Tasnim Nazifa & Arghya Dey
When it comes to Japanese filmmakers, very few people are aware of Mikio Naruse and his incredible contribution to the portrayal of women in film history, even though his works are no less artistically striking than the films of Yasujiro Ozu or Akira Kurosawa or Mizoguchi. He seems to have been paid less than his deserved due of attention by both film critics and cinema enthusiasts. Perhaps it is because they found his films to possess an extremely conventional style. Philip Lopate notes, “Naruse seems to lack a characteristic identifiable arty trademark.” In actuality, his films are profound realistic documentation of the trials of women. His is a cinema of ordinary people with ordinary problems where the women are stoic, courageous, unselfish figures with unparalleled potential for resilience. Kurosawa aptly makes the observation that Naruse’s films flow like “a deep river with a quiet surface disguising a fast-raging current underneath”.

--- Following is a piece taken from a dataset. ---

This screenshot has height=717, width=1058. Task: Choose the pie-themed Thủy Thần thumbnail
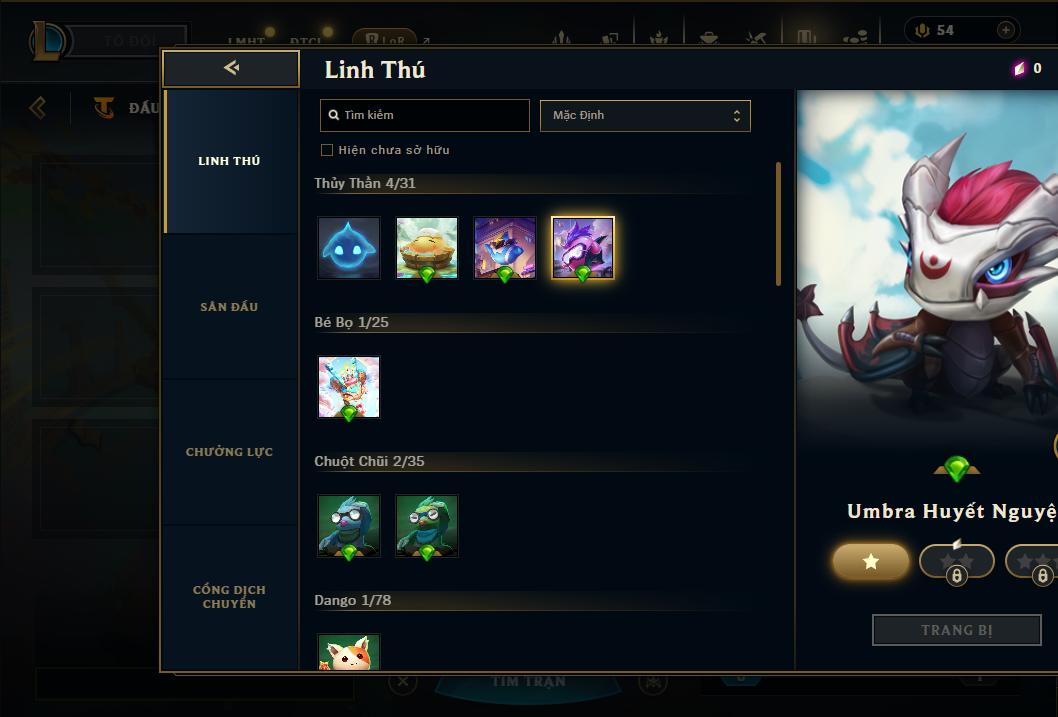coord(426,248)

While watching Naruse’s works, one is aware of the existence of the male gaze and the societal notions of feminine purity in the backdrop. These two concepts are especially prominent in the son’s disgust of his geisha-mother in Apart From You or the husband’s neglect of his child-like wife in favour of a more vivacious woman in The Sound of the Mountain. Women in his works are often helpless individuals floundering in an economic and emotional mess, being picked up, used, and thrown away by the male members as it suits their fancy. Their circumstance (livelihood, physical wellbeing, emotional stability) as a wife or a working woman depends on their beauty and vigour and vivaciousness in bed.
But while these films are exclusively about women and their sufferings in a male-dominated world, these do not form an accusatory anti-patriarchy commentary but rather an unblinking and unwavering observation of the experiences of being a woman in such a world. Naruse wants to portray the social truth as it is, rather than paint mythical female beings with the powers to not only withstand but also defeat the inherent sexism in society. He holds a mirror to society’s sexist face but does so passively, without explicit criticism against the oppression of the women, without manipulating the plot to utopian ends. He beautifully balances the instinct of survival and the desire for approval in his female characters.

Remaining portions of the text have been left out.